__ACTIVITY__. Scan the entries below for the word "icon". Copy out every line in which it occurs.

__RECORDS SUPPLIED__.
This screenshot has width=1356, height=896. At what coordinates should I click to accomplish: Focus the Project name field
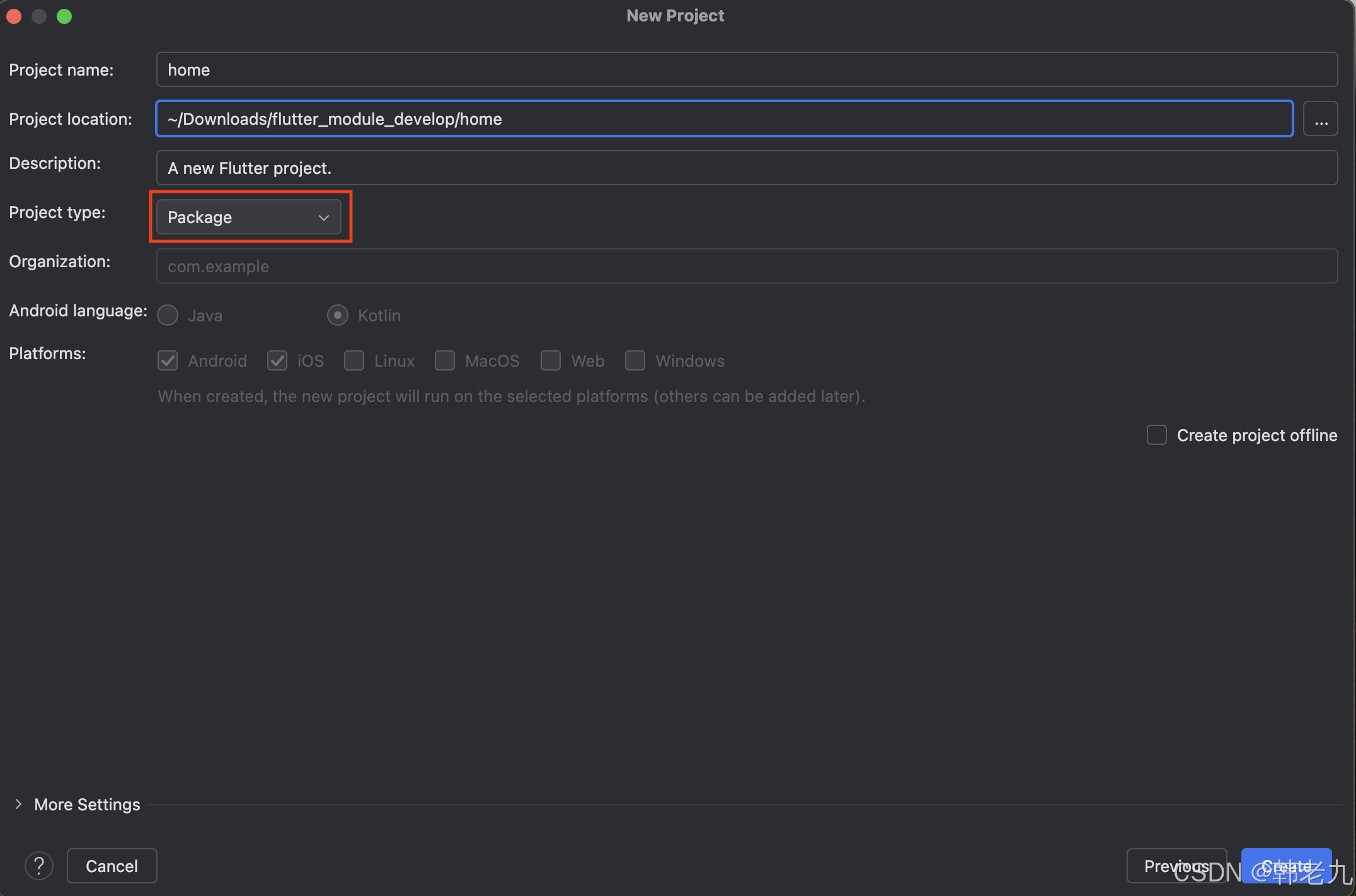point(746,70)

---

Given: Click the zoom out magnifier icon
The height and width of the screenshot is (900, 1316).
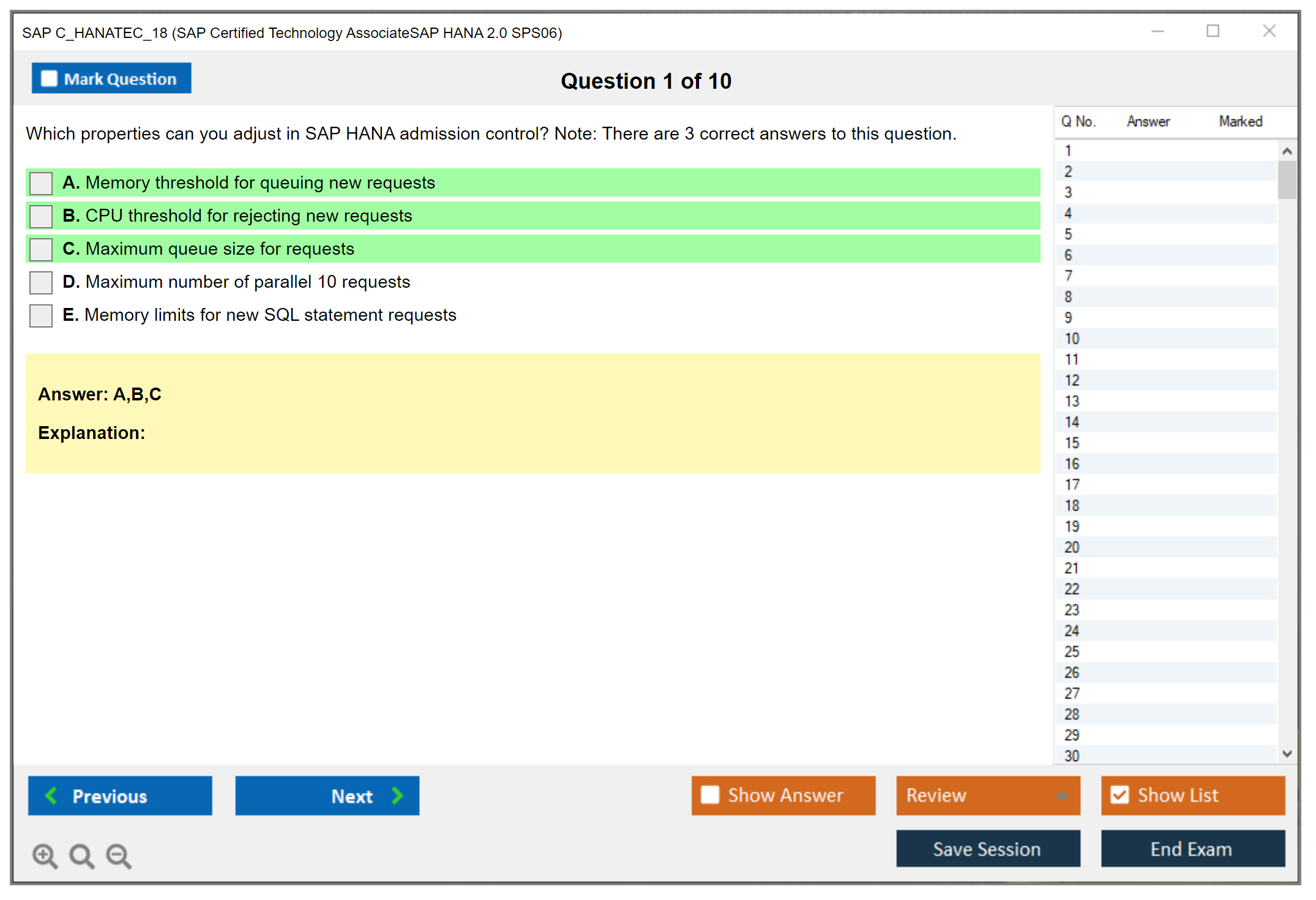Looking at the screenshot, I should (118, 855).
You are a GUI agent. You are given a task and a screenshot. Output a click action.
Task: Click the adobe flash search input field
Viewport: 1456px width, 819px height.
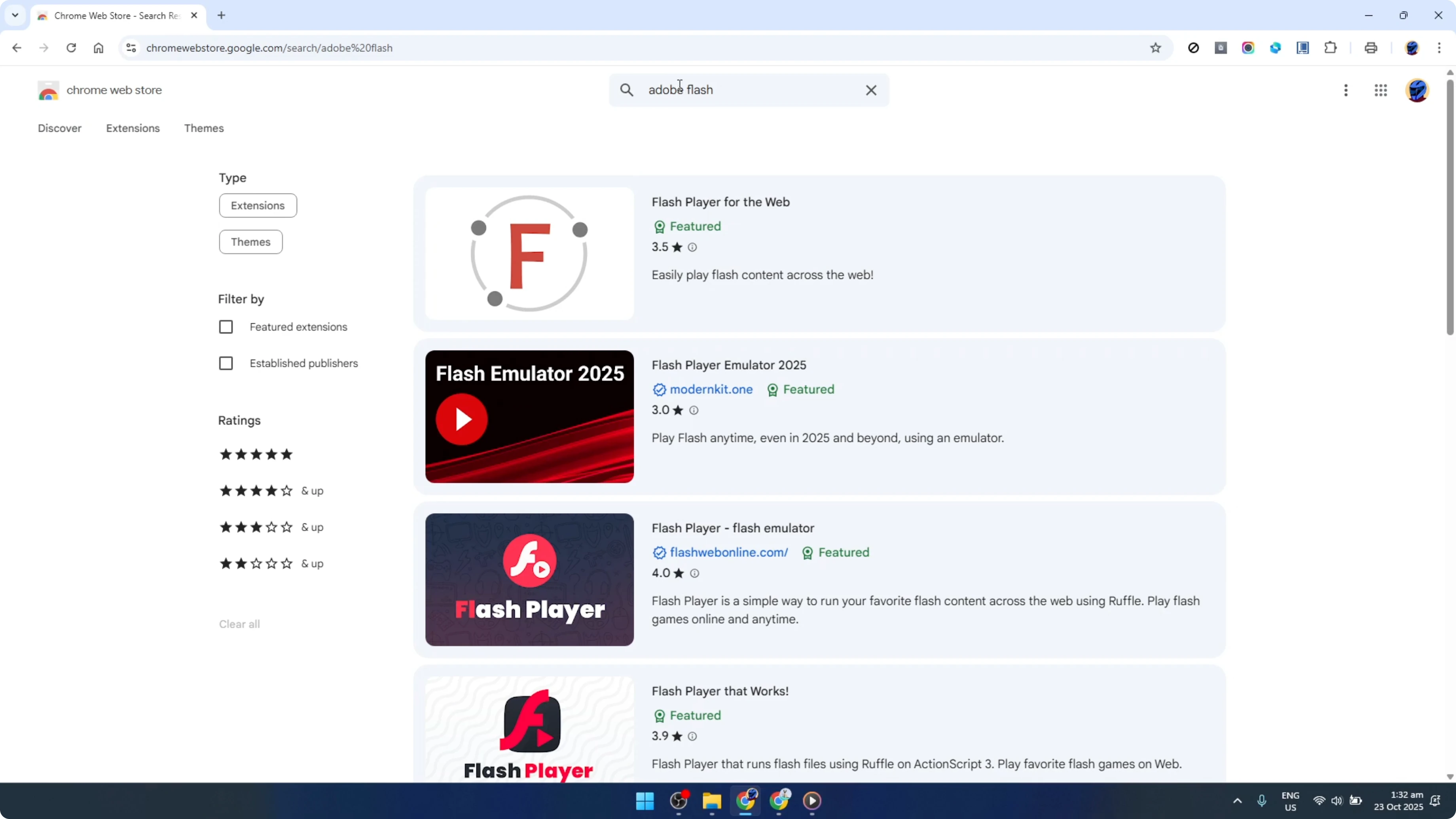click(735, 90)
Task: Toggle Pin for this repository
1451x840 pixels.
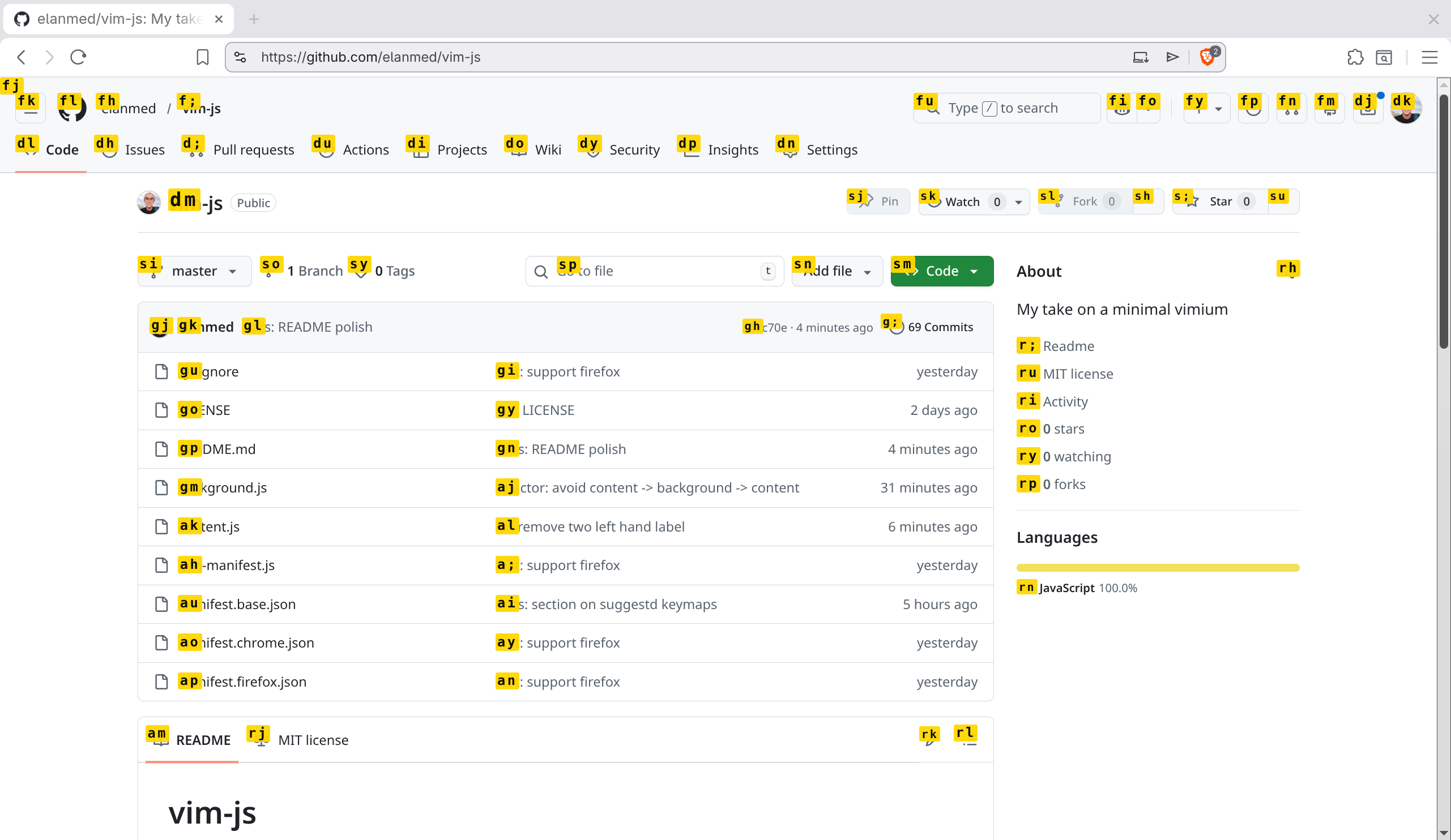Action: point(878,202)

* * *

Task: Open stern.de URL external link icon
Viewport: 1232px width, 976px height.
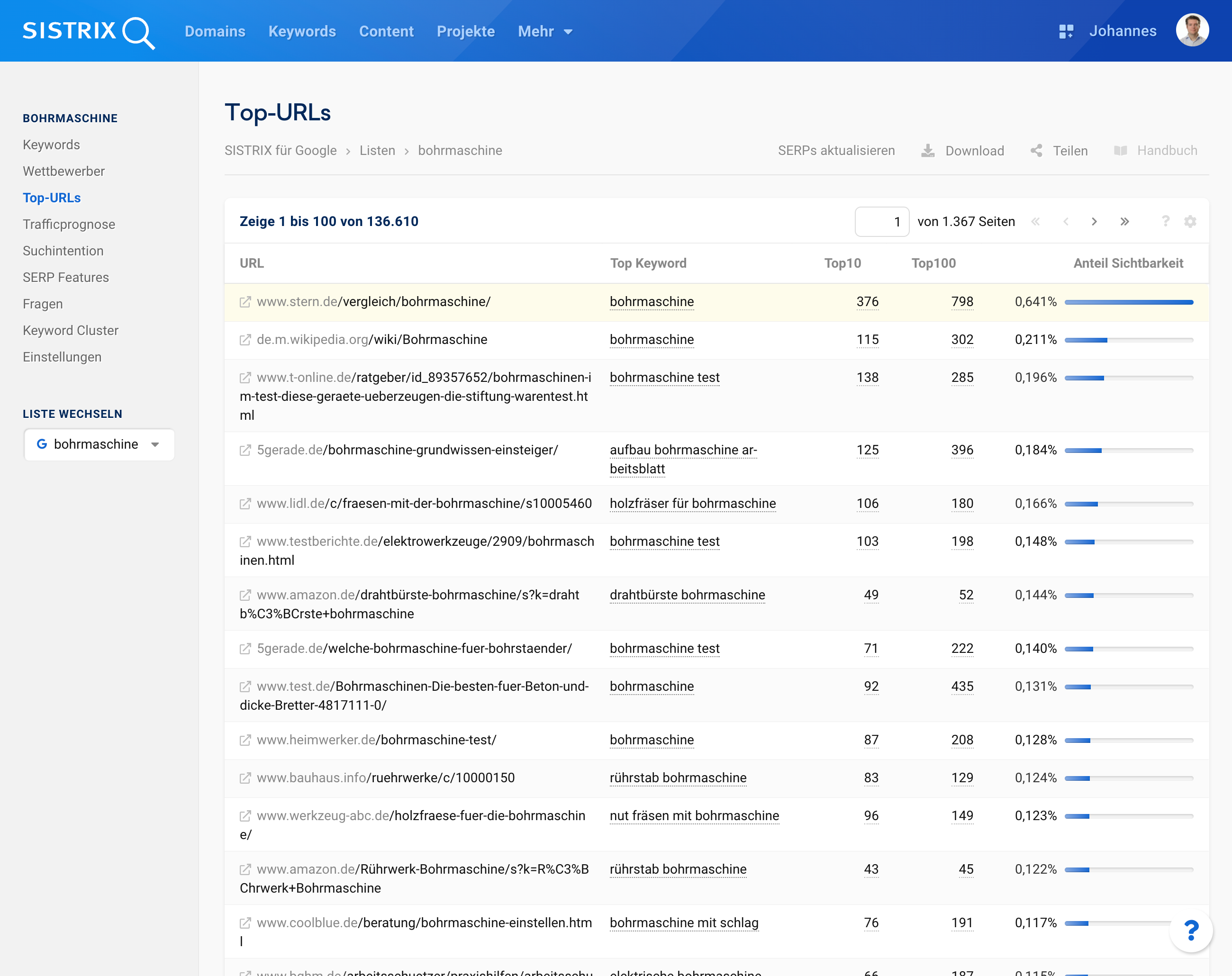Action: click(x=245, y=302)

__SOLUTION FOR THIS PROBLEM__.
Given: Click the zoom out magnifier icon
Task: Open stern.de URL external link icon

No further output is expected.